[Description of the task] There are pictures in the records below; leave them out and set down exactly the lines from the one holding "Where should I" through the one holding "Task: Click the Import Users button".

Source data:
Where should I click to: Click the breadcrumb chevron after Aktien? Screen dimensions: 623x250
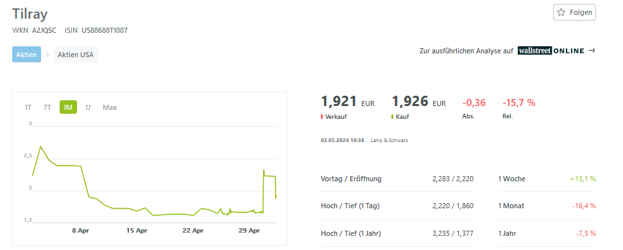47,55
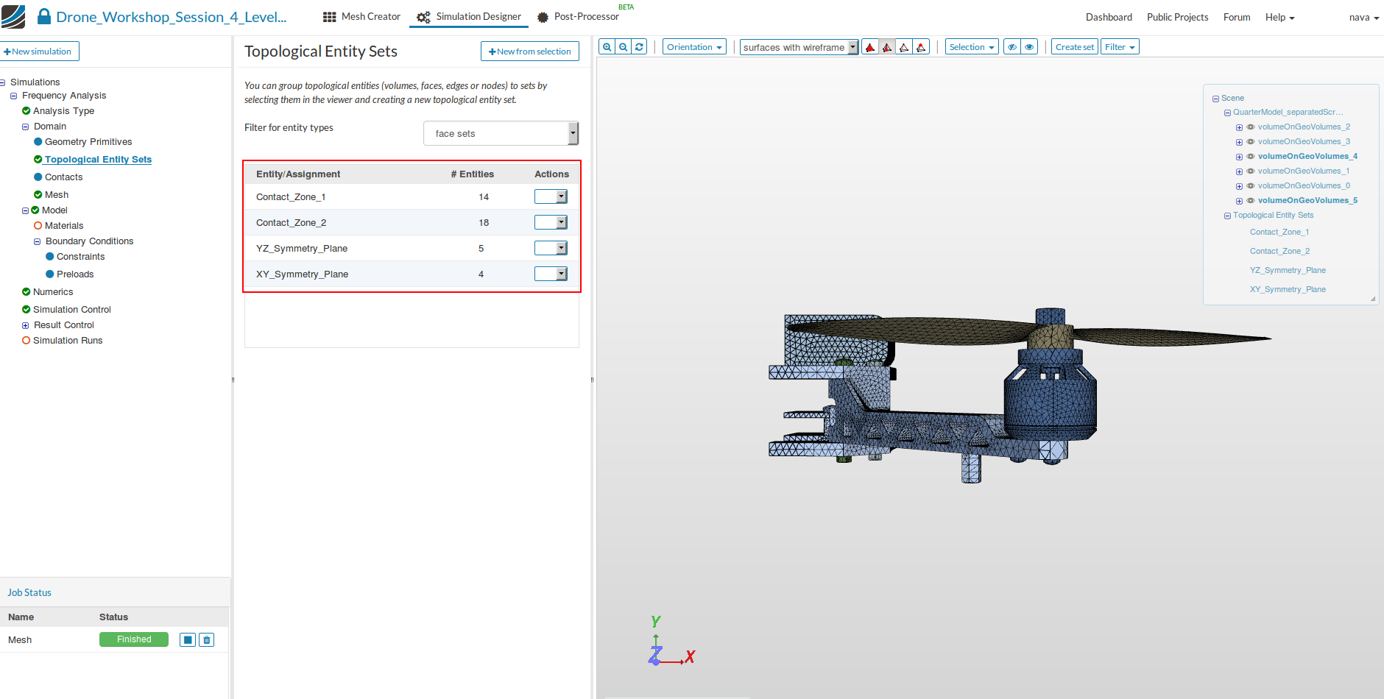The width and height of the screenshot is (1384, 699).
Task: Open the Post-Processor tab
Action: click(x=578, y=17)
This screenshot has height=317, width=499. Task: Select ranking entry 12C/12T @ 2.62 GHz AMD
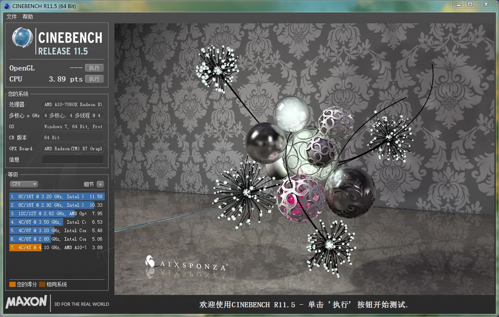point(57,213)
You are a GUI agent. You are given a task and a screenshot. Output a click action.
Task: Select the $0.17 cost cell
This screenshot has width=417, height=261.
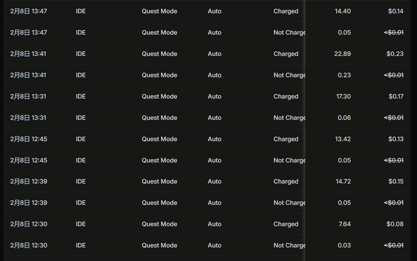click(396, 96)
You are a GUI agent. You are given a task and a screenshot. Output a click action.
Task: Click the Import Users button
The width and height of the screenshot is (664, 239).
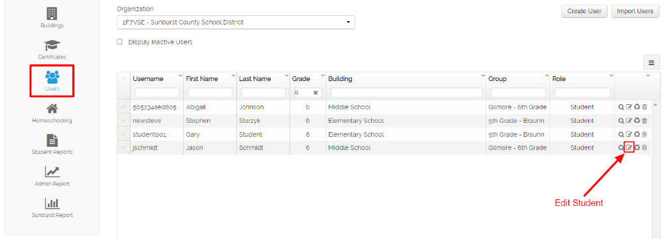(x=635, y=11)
...
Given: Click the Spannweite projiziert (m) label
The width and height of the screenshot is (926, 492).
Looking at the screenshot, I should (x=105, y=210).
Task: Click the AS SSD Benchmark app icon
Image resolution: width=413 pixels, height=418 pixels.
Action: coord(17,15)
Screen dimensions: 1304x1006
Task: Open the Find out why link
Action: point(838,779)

[Answer to this problem]
Where should I click to: Click the breadcrumb chevron after Aktien? Screen dimensions: 623x250
47,55
The width and height of the screenshot is (1384, 699).
Task: Open the Post-Processor tab
Action: click(x=578, y=17)
This screenshot has height=317, width=499. Task: Select ranking entry 12C/12T @ 2.62 GHz AMD
point(57,213)
You are a GUI agent. You are given a task and a screenshot. Output a click action.
Task: Select the $0.17 cost cell
This screenshot has width=417, height=261.
click(396, 96)
You are a GUI agent. You are given a task and a screenshot. Output a click action.
Task: Click the Import Users button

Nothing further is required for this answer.